AVAILABLE RECORDS |

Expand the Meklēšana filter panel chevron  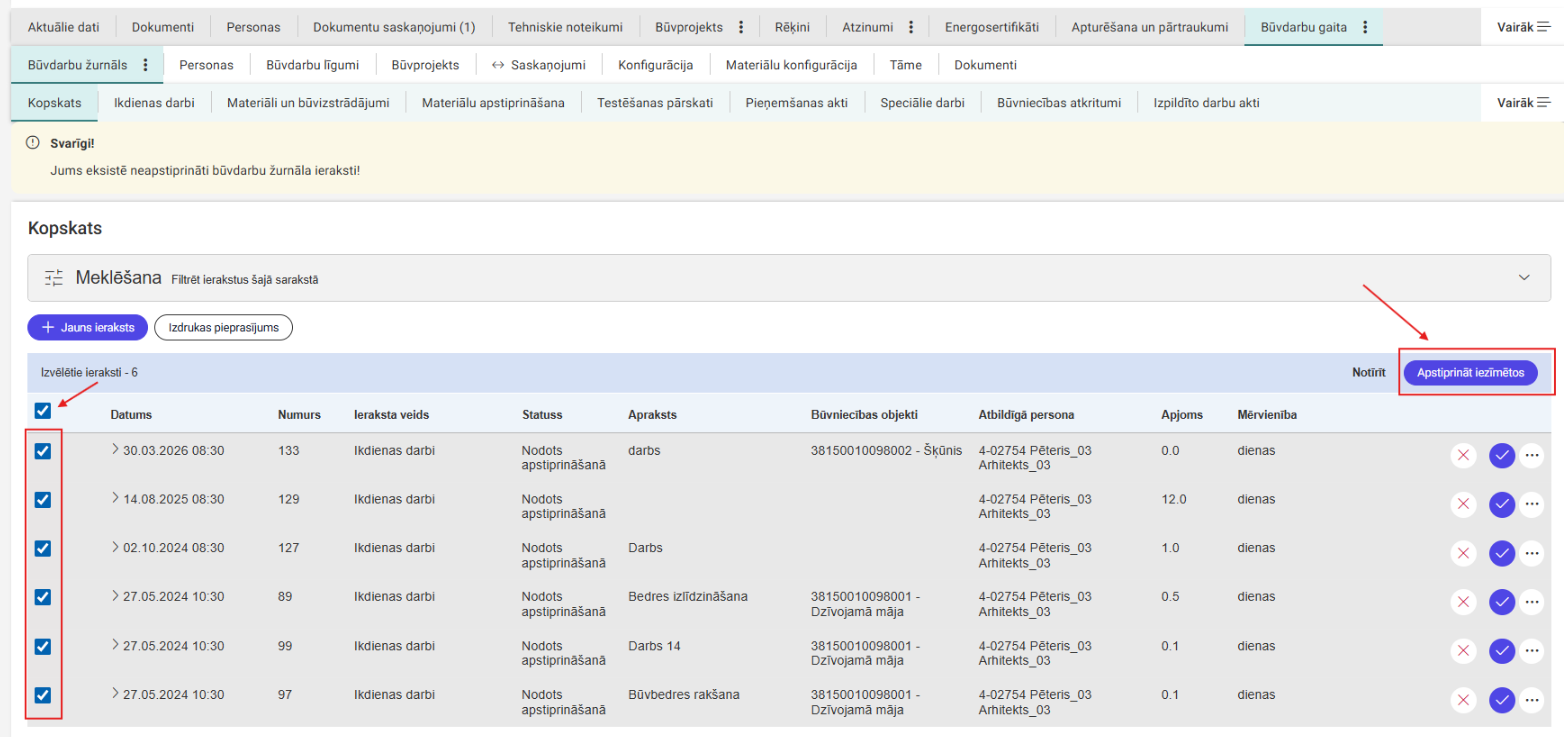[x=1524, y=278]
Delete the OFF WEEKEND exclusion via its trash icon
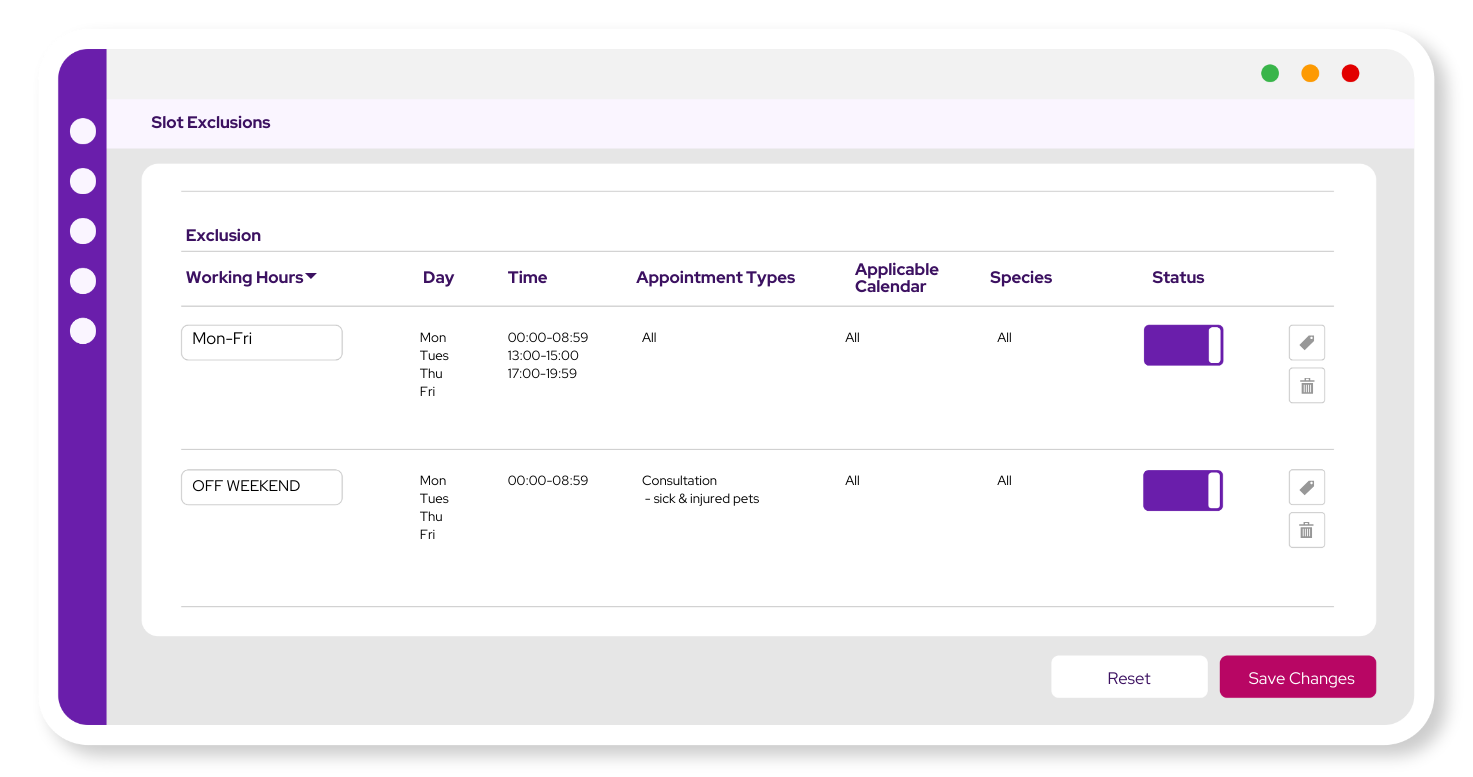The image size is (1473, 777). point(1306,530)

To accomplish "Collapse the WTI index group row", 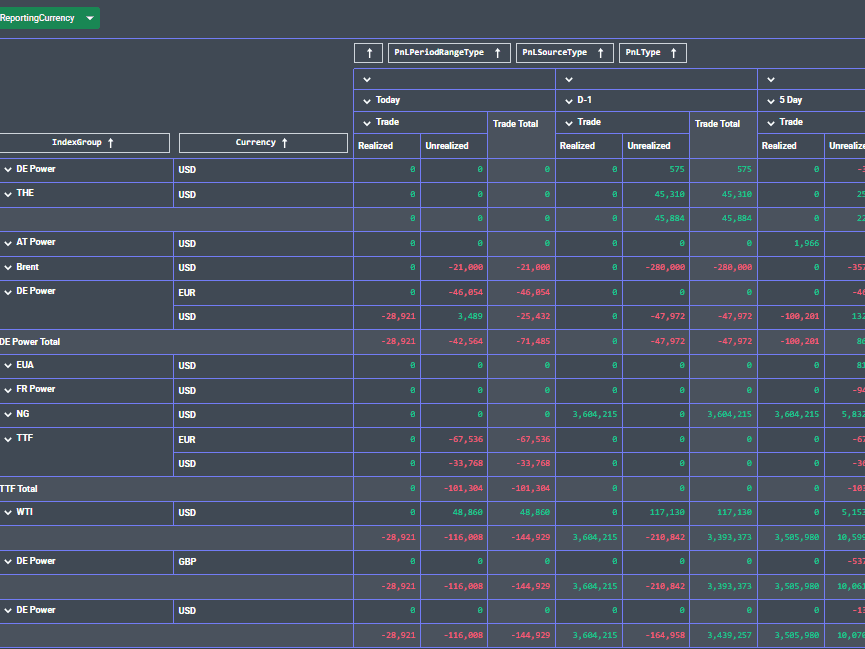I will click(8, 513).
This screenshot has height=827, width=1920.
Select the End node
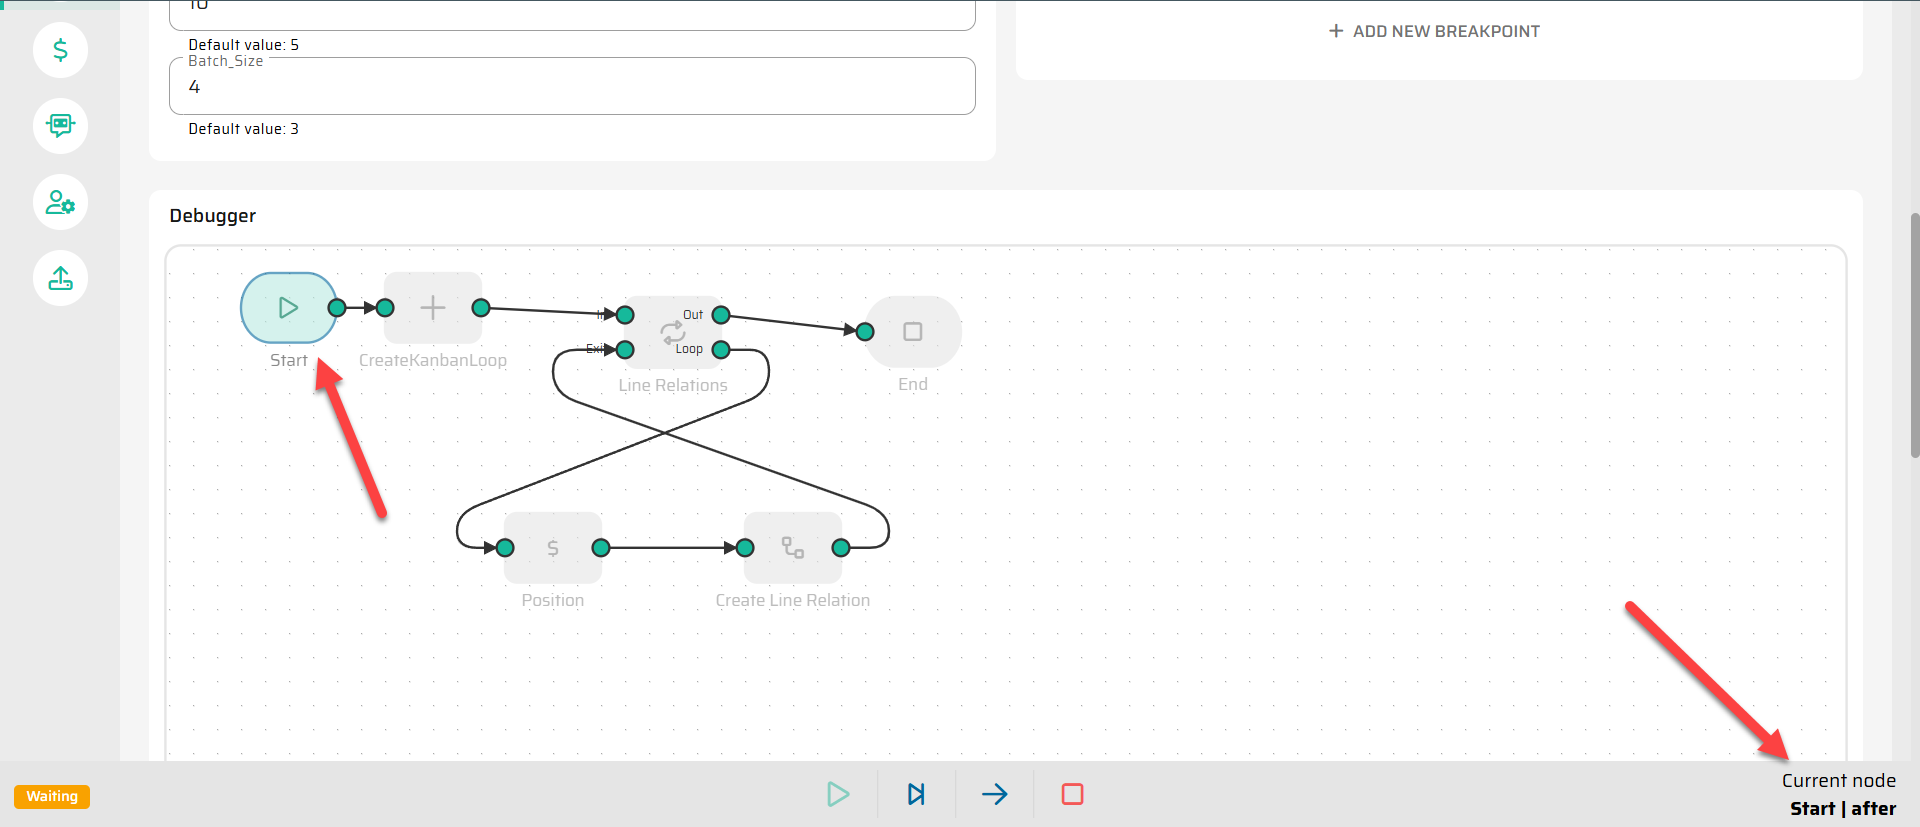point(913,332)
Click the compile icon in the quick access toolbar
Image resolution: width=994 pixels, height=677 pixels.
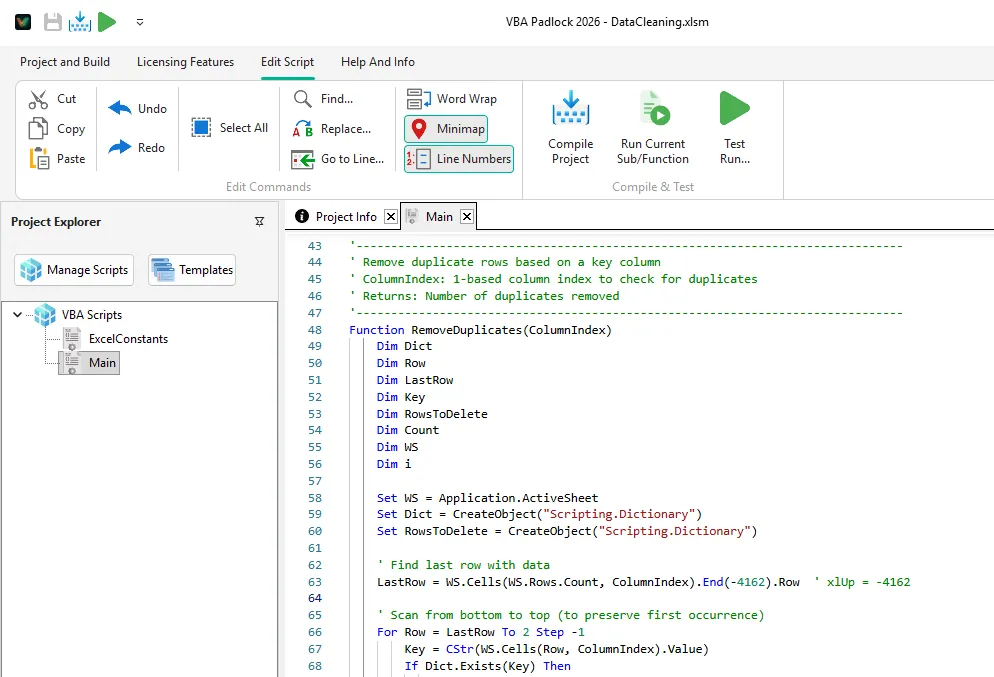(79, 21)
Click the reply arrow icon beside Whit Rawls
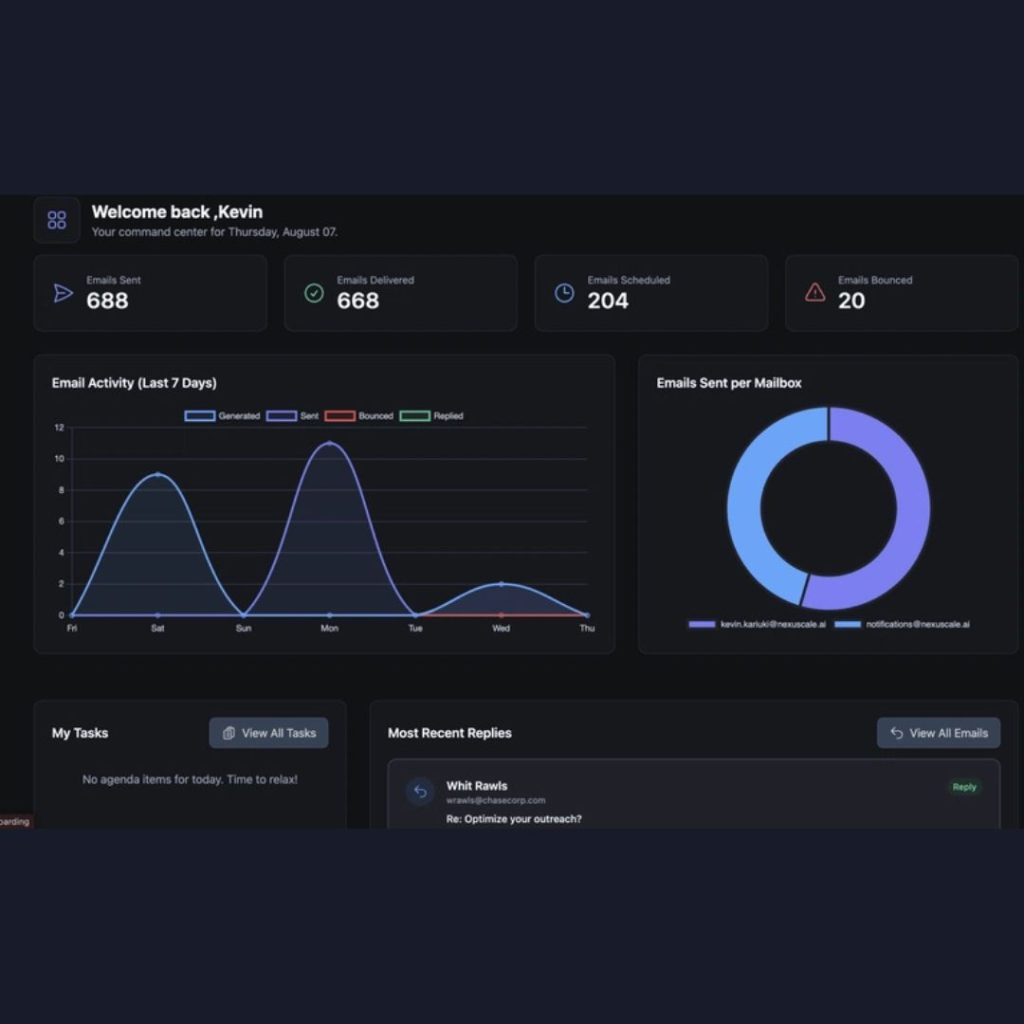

WHAT IS REQUIRED |
Starting with the line that contains "This screenshot has height=827, width=1920." and going on through the end of the listing, rewrite those lines with "compile" swapped for "build", changing nothing else and leaving out the pictures.

SOLVED PROBLEM |
This screenshot has height=827, width=1920.
Select the End node
point(913,332)
Click the build icon in the quick access toolbar
Image resolution: width=994 pixels, height=677 pixels.
(79, 21)
Click the reply arrow icon beside Whit Rawls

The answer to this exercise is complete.